With the gardens at Krause Berry Farms always expanding, the butterflies are tending to stick around longer than ever after the annual fundraising release. (Special to the Langley Advance)

With the gardens at Krause Berry Farms always expanding, the butterflies are tending to stick around longer than ever after the annual fundraising release. (Special to the Langley Advance)

Hundreds of butterflies set for release at Krause Farms in Langley Saturday

Fourth annual butterfly release helps Langley Lodge and Langley Hospice.

Aldergrove’s Harry Hunt was a regular, amid the crowds of hundreds who attended the annual butterfly release at Krause Berry Farms.

But after the loss of his wife Betty, the event took on special meaning for the community advocate.

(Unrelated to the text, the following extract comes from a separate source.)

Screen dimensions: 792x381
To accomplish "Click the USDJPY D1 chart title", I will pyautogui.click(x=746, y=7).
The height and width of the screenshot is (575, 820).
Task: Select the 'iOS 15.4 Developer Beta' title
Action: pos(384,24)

One year, he took home more than a camera full of breathtaking photos, but a butterfly that he quickly released into a garden he and his wife Betty had nurtured and cherished together for so many years.

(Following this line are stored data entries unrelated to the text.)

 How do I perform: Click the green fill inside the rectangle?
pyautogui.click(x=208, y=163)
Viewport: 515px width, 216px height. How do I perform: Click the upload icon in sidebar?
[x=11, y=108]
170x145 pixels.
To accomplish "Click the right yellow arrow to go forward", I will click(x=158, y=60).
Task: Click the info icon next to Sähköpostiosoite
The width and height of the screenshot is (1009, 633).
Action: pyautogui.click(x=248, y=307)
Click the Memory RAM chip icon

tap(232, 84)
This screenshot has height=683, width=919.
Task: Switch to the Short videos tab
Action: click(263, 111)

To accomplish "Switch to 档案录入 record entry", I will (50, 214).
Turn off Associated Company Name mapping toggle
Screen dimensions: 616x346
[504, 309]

After that, he spoke with family and friends about that butterfly, moved by the fact that it stuck around the garden for many days.

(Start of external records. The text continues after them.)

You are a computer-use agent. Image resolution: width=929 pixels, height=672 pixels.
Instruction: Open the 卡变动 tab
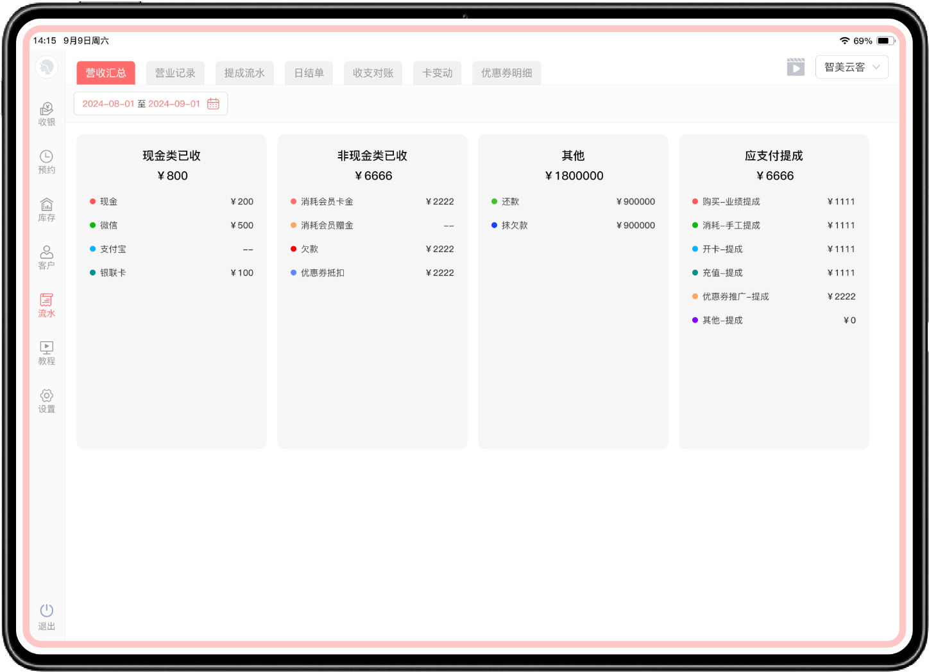click(437, 73)
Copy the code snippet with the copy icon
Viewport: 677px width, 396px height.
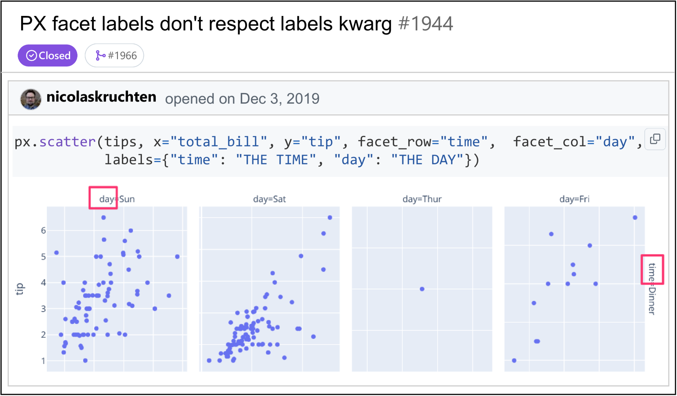(x=655, y=139)
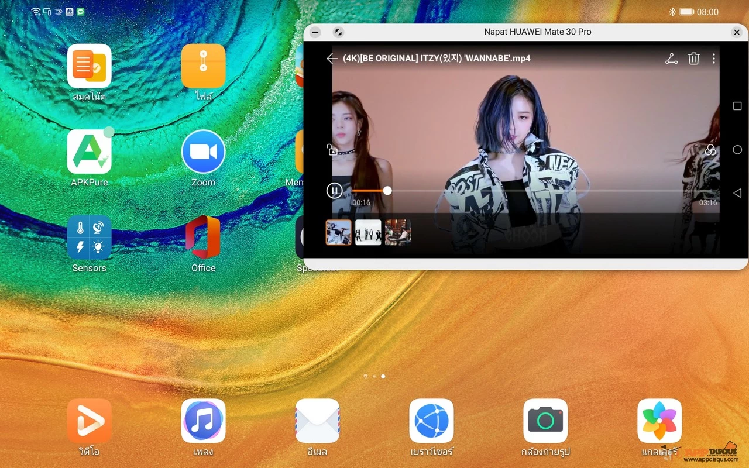Open the APKPure app
This screenshot has height=468, width=749.
89,152
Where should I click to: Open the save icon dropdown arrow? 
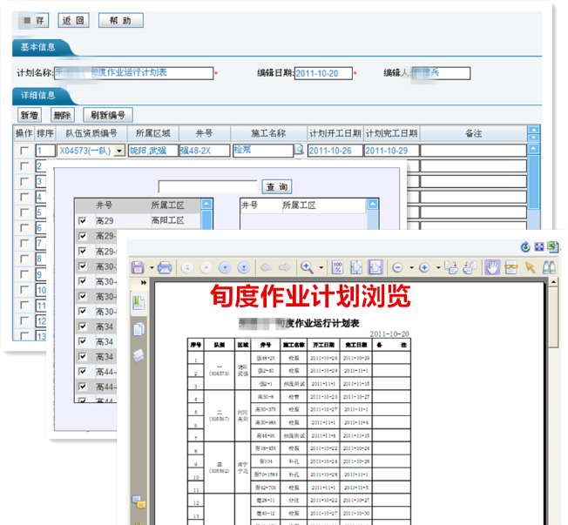[x=151, y=267]
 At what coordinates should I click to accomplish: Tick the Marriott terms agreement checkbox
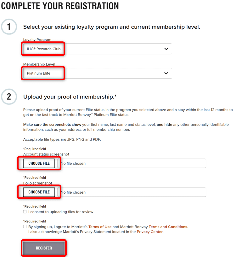tap(25, 227)
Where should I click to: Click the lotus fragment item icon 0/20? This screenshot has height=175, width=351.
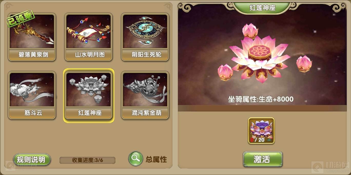[x=261, y=131]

It was something special that meant so much to him, and would have meant the world to his wife, Hunt shared. Admittedly, it also helped him in saying goodbye to his love.

“That butterfly was special to him, and he carried that experience around with him,” said Langley Hospice Society’s Shannon Todd Booth.

While most don’t purchase and take a butterfly home with them, they do chose to release a butterfly at the farm. It’s a way of remembering a loved one who has passed, while also helping the host charities raise a bit of money.

The release gives everyone present a chance to admire one of nature’s beautiful creatures, and at the same time to tap into those feelings of grief and remember a loved one fondly, Todd Booth explained, noting that many current and former bereaving clients attend as a tribute.

“I think it provides different things for different people… whether they chose to release a butterfly or not, many take a little private time to grieve… it has been impactful for many to have this way to celebrate and remember loved ones,” she elaborated.

For the fourth year running, the local hospice is partnering with Langley Care Society to host the butterfly release and fundraiser on Saturday, July 8.

So far, they have orders for more than 400 butterflies. That’s up from 350 released last year and the largest number yet.

This year, because monarch butterflies are apparently hard to find, they will be releasing painted ladies.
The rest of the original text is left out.